Leo hatte das Büro betreten, die Tür geschlossen und sich hingesetzt. Nesterow hatte sicherheitshalber noch einmal in den Flur gespäht, war dann zurückgekehrt, hatte die Bürotür verriegelt und unter seinen Schreibtisch gegriffen. Er hatte eine Karte der Sowjetunion hervorgeholt, sie auf dem Schreibtisch ausgebreitet und die Ecken mit Büchern beschwert. Dann hatte er sich eine Handvoll Stecknadeln genommen. Zwei Nadeln hatte er bei Wualsk in die Karte gesteckt, zwei Nadeln bei Molotow, zwei bei Wjatka, zwei in Gorki und zwei in Kasan. Die Stecknadeln beschrieben eine Linie von Städten, die der Eisenbahnlinie westwärts in Richtung Moskau folgte. In Moskau selbst war Nesterow nicht gewesen, die Beamten der dortigen Miliz hatte er gemieden aus Furcht, dass sie bei jeder Art von Erkundigung misstrauisch werden würden. Westlich von Moskau hatte Nesterow nur noch wenige Informationen sammeln können, aber immerhin einen möglichen Vorfall in Twer gefunden. Weiter südlich steckte er drei Stecknadeln bei Tula ein, zwei bei Orel und zwei bei Belgorod. Für die Ukraine nahm Nesterow sich wieder die Schachtel mit den Nadeln und schüttete sich mindestens zwanzig in die Hand. Dann machte er weiter: zwei Nadeln in Taganrog, zwei in Saporoschje, drei in Kramatorsk, eine in Kiew. Beim Rückweg aus der Ukraine dann noch fünf Stecknadeln in Taganrog und schließlich sechs Nadeln in Rostow.

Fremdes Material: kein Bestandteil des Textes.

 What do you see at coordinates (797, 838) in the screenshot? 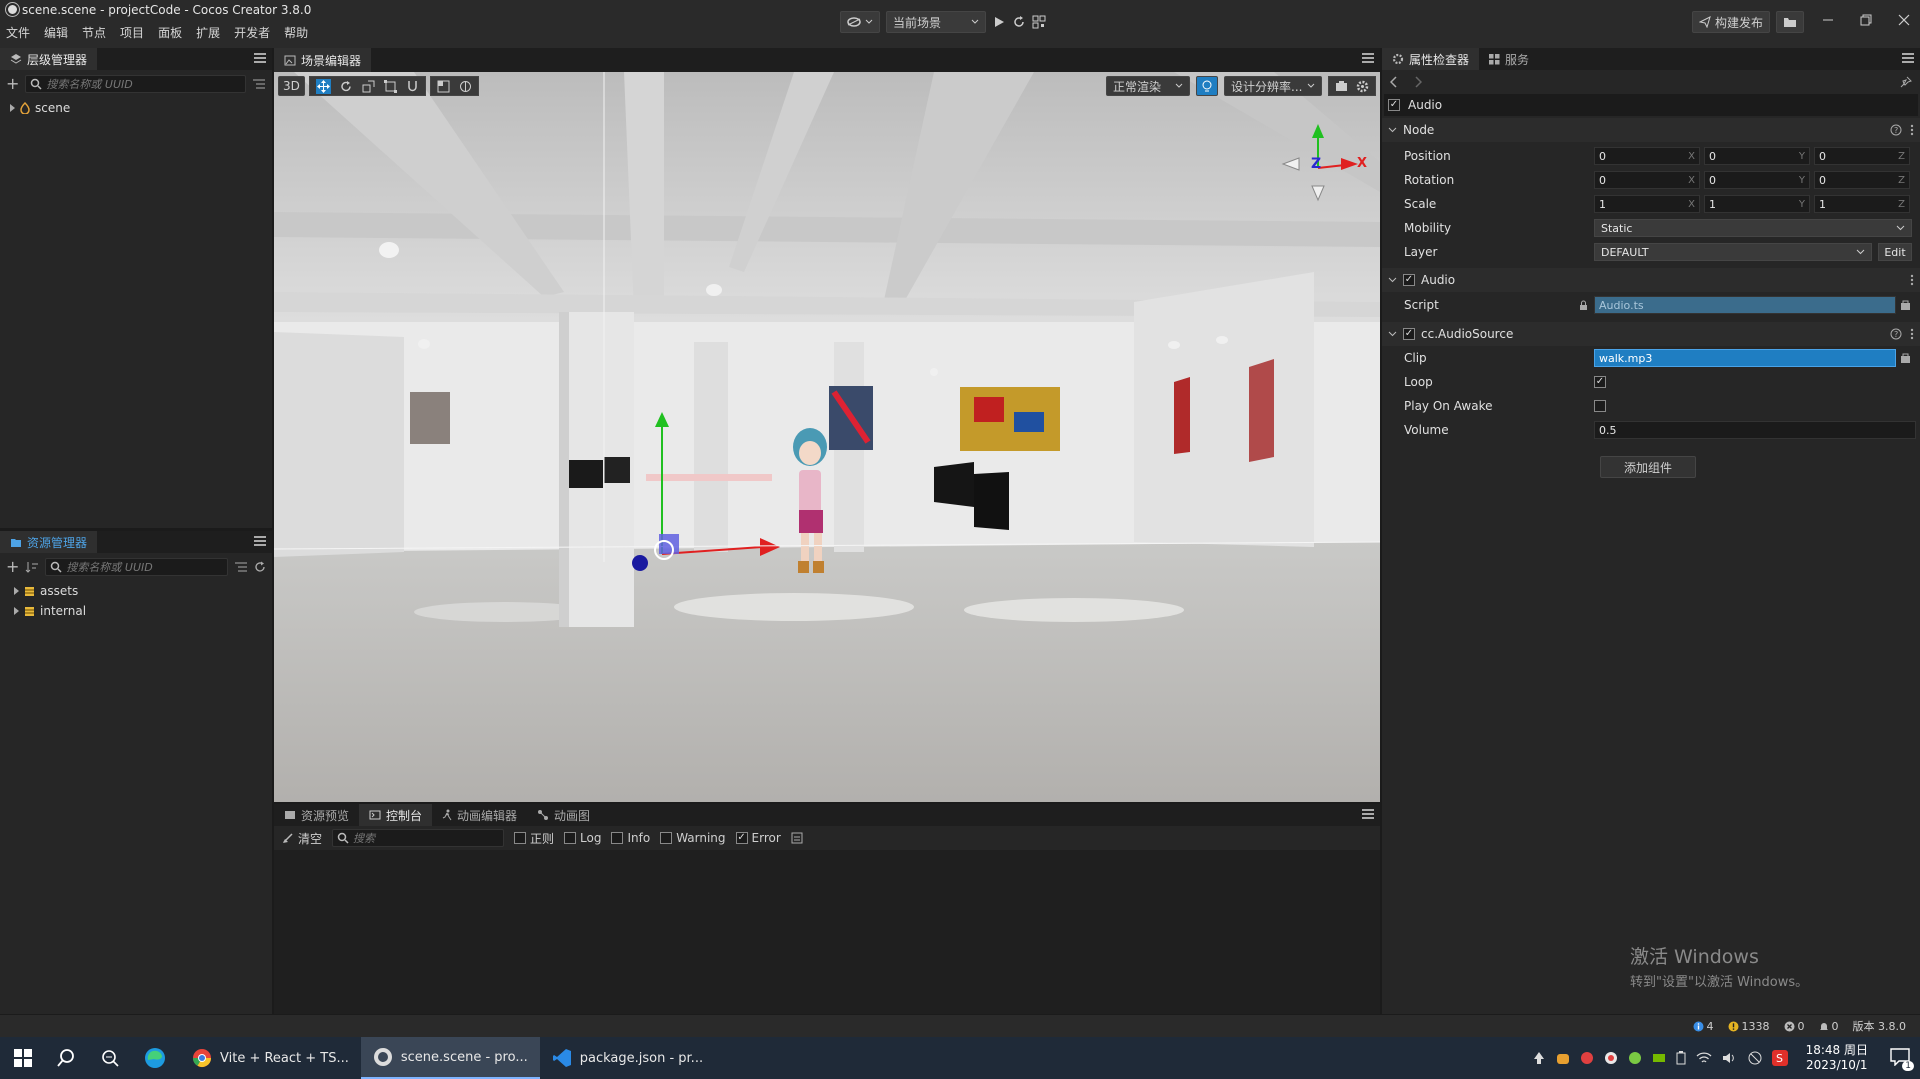
I see `document-icon` at bounding box center [797, 838].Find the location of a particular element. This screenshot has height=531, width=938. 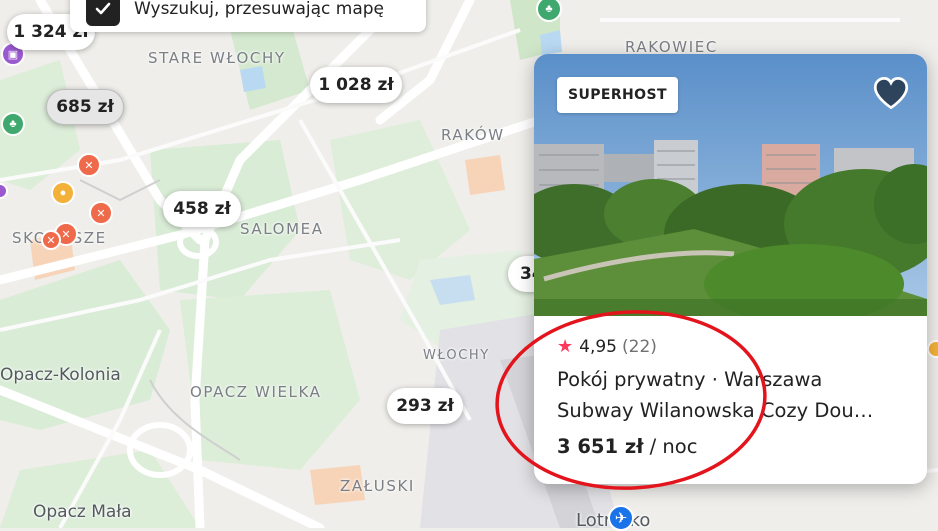

superhost-badge: SUPERHOST is located at coordinates (618, 95). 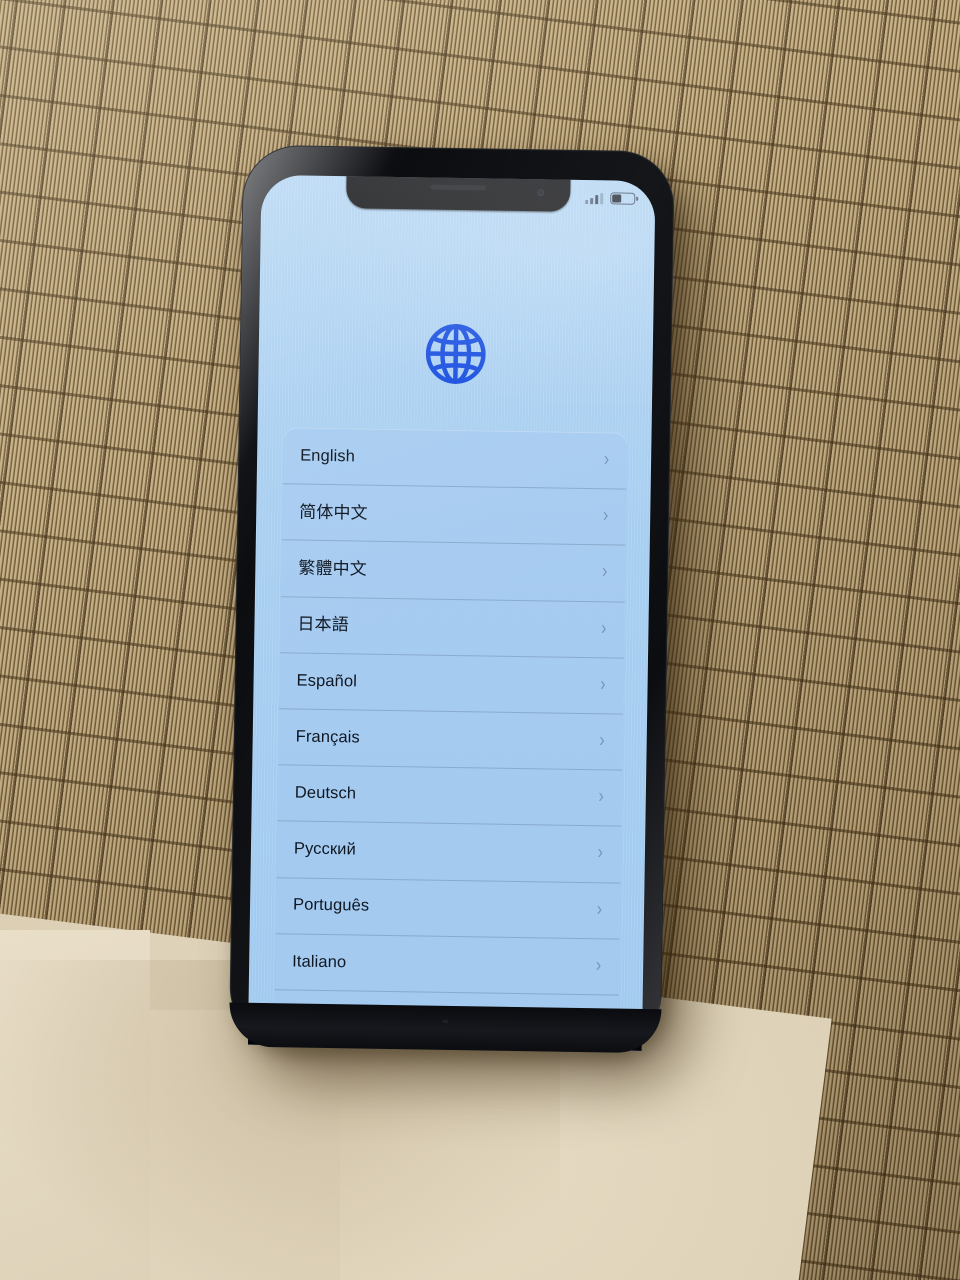 I want to click on language-row-italian: Italiano ›, so click(x=448, y=964).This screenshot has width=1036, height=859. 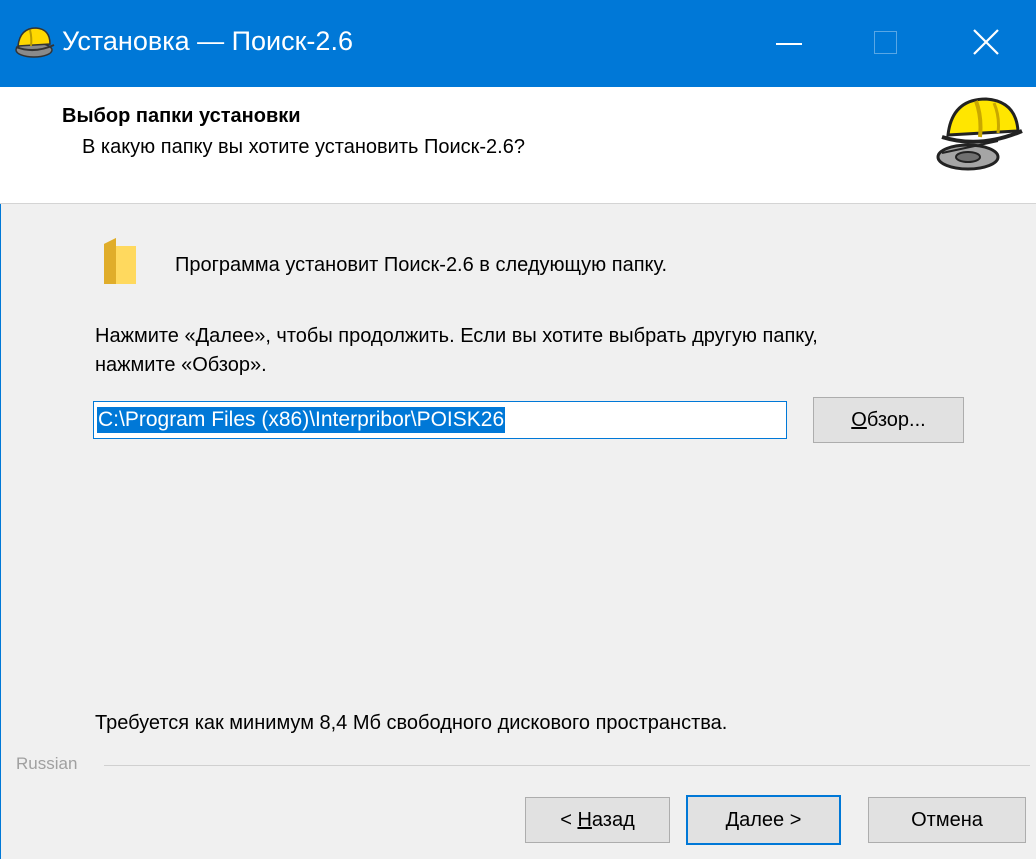 What do you see at coordinates (47, 764) in the screenshot?
I see `language-label: Russian` at bounding box center [47, 764].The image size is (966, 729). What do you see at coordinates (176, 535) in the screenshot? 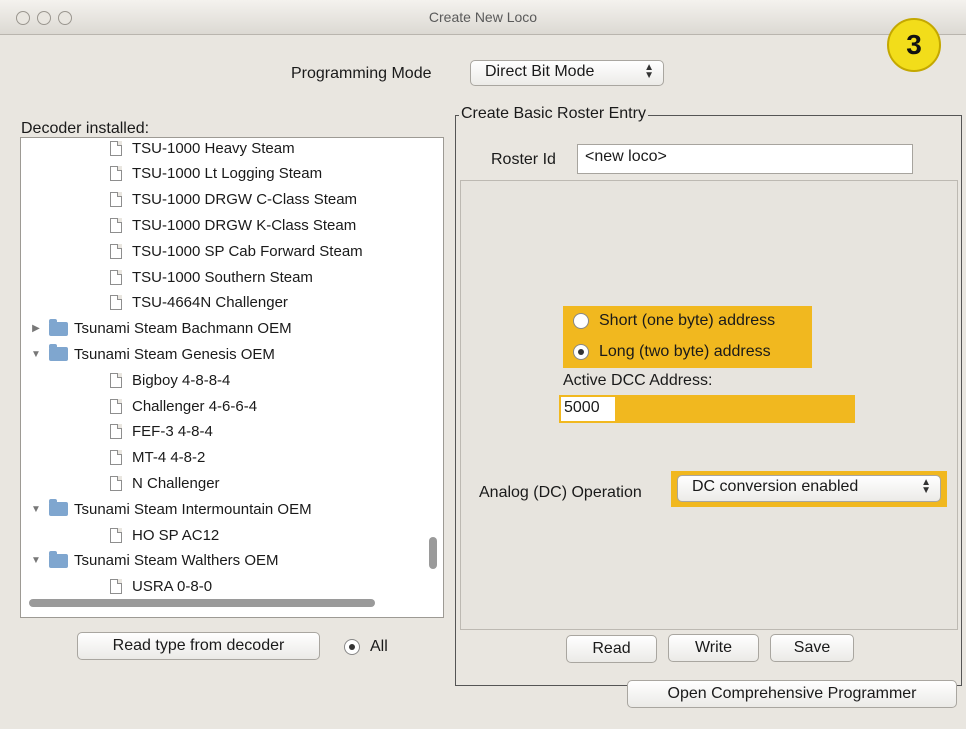
I see `tree-item-label: HO SP AC12` at bounding box center [176, 535].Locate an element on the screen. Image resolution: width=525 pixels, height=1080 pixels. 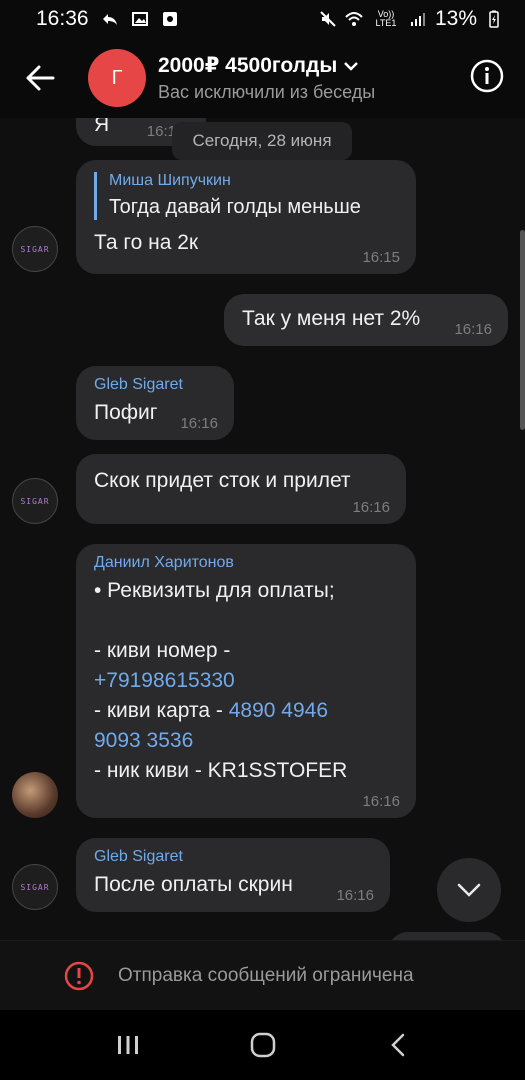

Nesterow verstand Leos Reaktion - fassungsloses Schweigen. Ihn selbst hatte das Zusammentragen dieser Informationen in einen ähnlichen Gemütszustand versetzt. Anfangs hatte er noch versucht, die Ähnlichkeiten abzutun: das zerkleinerte Zeug, das man den Kindern in den Mund geschoben hatte, das manche Beamte als Erde bezeichneten, andere als Dreck. Die verstümmelten Körper. Aber die Übereinstimmungen waren einfach zu auffällig. Immer Schnur um die Fußgelenke, alle Leichen nackt, die Kleider auf einem Häuflein etwas weiter weg deponiert. Der Tatort lag immer in einem Wald oder Park, oft in der Nähe eines Bahnhofs. Nie waren es häusliche Verbrechen, und immer waren sie im Freien geschehen. Nicht eine einzige Stadt hatte mit einer anderen kommuniziert, obwohl manche Verbrechen weniger als 50 Kilometer voneinander entfernt geschehen waren. Man war keinerlei Verbindungen nachgegangen, die diese Stecknadeln miteinander in Beziehung hätten setzen können. Man hatte die Morde aufgeklärt, indem man sie Betrunkenen, Dieben oder verurteilten Vergewaltigern in die Schuhe geschoben hatte - unerwünschten Personen, denen man jeden Verdacht hätte anhängen können.